Excellencies,

Guyana records its appreciation to the Prime Ministers of Canada and Jamaica and the Secretary-General of the United Nations for convening this important high-level event.

Guyana, one of the smallest states on the continent of South America, borders countries which have a high incidence of Novel Coronavirus Disease 2019 (COVID-19). Migrants, seeking refuge, enter our territory in areas which necessitate the delivery of effective health services over long distances and to remote settlements. These factors impact the state’s ability to protect its people from disease and to earn revenue to maintain its economy.

Guyana is a small, developing state whose many challenges have been compounded by its need to combat the COVID-19 pandemic. Small states need structured and sturdy systems to save lives and support secure livelihoods.

In the medium and long terms, we must build capacity to respond effectively and efficiently when faced with health crises which are predicted to occur more frequently in the future.

In the long term, we must achieve food security by sustaining agriculture, manufacture and services so that when our economy reopens, our public and private sectors will be capable of rapid production and progress.

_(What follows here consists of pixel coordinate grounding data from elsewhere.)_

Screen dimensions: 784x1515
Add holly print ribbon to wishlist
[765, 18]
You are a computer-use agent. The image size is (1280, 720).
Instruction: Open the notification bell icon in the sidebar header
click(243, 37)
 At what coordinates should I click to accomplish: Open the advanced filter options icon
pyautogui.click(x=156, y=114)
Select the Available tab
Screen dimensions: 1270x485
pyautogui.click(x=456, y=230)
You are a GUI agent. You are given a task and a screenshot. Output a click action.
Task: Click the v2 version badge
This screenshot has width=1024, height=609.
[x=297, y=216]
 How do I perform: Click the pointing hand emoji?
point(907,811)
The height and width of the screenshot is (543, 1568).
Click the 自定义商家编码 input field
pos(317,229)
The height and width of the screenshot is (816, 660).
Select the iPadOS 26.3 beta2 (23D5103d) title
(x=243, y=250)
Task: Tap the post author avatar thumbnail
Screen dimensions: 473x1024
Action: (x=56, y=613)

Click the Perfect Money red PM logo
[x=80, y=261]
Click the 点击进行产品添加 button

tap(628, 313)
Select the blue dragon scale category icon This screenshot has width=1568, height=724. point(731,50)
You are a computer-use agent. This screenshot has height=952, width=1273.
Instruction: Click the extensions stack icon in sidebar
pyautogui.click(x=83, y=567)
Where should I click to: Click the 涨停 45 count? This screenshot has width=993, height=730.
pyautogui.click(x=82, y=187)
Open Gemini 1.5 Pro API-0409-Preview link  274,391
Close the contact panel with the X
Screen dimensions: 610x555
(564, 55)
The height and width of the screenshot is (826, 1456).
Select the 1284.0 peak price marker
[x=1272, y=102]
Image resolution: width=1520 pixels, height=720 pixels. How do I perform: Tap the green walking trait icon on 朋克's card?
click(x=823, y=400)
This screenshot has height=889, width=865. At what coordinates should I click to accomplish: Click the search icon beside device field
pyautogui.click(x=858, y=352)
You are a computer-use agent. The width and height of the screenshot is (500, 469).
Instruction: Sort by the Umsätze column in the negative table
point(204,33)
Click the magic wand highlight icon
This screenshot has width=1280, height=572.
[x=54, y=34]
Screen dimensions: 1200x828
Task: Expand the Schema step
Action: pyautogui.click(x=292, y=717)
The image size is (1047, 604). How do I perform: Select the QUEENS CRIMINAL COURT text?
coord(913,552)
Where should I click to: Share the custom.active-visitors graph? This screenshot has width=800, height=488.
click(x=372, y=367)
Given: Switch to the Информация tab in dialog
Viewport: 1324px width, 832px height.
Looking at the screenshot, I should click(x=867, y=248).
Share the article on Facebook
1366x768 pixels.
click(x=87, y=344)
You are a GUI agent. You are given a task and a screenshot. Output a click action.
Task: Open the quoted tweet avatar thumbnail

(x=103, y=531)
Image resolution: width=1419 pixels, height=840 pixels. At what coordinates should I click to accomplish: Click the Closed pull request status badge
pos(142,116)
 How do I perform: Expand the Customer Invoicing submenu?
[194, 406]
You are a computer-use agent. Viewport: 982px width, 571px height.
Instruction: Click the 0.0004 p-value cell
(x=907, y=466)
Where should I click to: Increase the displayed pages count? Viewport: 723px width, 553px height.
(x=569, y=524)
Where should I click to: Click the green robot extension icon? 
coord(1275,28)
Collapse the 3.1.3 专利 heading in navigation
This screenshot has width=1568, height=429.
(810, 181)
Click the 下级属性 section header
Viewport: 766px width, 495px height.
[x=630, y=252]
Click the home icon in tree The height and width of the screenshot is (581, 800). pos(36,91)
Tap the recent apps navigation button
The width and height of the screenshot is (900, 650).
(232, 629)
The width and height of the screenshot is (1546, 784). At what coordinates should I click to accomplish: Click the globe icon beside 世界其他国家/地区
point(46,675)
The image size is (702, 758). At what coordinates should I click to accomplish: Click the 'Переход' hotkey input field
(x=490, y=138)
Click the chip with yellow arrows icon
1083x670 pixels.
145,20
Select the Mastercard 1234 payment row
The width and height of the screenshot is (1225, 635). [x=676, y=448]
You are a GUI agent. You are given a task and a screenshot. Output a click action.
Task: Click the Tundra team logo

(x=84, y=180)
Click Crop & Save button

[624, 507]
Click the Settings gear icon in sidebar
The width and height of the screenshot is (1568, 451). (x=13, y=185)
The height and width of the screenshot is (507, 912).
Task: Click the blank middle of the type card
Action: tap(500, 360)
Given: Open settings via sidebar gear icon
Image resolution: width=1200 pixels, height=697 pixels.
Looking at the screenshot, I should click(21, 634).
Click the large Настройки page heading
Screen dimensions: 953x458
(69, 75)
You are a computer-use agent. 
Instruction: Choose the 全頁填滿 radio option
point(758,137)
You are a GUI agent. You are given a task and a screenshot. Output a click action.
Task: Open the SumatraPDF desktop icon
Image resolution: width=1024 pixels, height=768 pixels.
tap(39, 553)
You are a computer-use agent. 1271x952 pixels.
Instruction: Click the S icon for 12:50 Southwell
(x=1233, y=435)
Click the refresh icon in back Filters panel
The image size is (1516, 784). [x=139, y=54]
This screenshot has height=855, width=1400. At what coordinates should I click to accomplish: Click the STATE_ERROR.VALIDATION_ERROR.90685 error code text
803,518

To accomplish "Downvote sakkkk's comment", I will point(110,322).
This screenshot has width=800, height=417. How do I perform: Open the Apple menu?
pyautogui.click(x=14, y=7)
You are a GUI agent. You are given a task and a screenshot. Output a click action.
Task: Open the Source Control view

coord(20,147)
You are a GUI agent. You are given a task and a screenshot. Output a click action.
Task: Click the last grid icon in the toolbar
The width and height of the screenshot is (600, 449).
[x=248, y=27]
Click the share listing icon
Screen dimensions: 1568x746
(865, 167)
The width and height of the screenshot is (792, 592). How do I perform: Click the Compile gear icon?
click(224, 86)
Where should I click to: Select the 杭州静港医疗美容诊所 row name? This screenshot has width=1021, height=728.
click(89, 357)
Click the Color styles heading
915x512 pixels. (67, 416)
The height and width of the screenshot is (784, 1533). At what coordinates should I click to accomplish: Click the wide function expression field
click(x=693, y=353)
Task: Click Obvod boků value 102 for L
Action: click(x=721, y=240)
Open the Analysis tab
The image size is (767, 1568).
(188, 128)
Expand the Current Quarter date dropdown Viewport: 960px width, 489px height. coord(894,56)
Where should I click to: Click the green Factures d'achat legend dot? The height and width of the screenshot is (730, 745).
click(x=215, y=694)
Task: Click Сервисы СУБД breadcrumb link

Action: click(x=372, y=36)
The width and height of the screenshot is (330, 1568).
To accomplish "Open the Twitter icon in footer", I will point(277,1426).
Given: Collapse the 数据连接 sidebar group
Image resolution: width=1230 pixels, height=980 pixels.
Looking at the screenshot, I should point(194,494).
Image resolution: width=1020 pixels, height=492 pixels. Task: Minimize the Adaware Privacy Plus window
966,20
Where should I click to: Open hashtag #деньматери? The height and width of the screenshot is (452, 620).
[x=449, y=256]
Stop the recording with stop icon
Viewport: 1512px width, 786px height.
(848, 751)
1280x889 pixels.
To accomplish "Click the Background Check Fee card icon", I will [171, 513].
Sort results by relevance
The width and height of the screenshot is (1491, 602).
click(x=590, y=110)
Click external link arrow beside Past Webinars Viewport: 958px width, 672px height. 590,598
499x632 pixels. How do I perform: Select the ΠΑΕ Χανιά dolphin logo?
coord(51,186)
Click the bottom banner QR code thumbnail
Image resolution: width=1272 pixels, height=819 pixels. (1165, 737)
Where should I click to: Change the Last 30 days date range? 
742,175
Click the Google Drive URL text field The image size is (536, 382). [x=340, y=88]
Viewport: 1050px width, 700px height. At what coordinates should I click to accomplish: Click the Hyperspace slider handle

In the short-term, however, we are obliged to respond to the urgent, unavoidable and unanticipated effects of the COVID-19. The public health sector’s requirements are costly and necessary. The expanded, all-of-economy response will overwhelm small economies in the absence of concessional resource availability.

We recognize that given the multidimensional nature of the impact of COVID-19, extraordinary financing must be directed to support small states and we recommend three ways:

        – to respond immediately to the life-saving exigencies of the pandemic;

       –  to develop holistic recovery plans; and exit strategies

    –   to build capacity to establish permanent public health structures to prepare for future international diseases such as we’ve seen over the last decade: Chikungunya, MERS, SARS and Zika.

Excellencies, we commend and thank the governments and institutions which have supported the flow of needed resources to small states like ours so far. We recognize that more must be done. I thank you.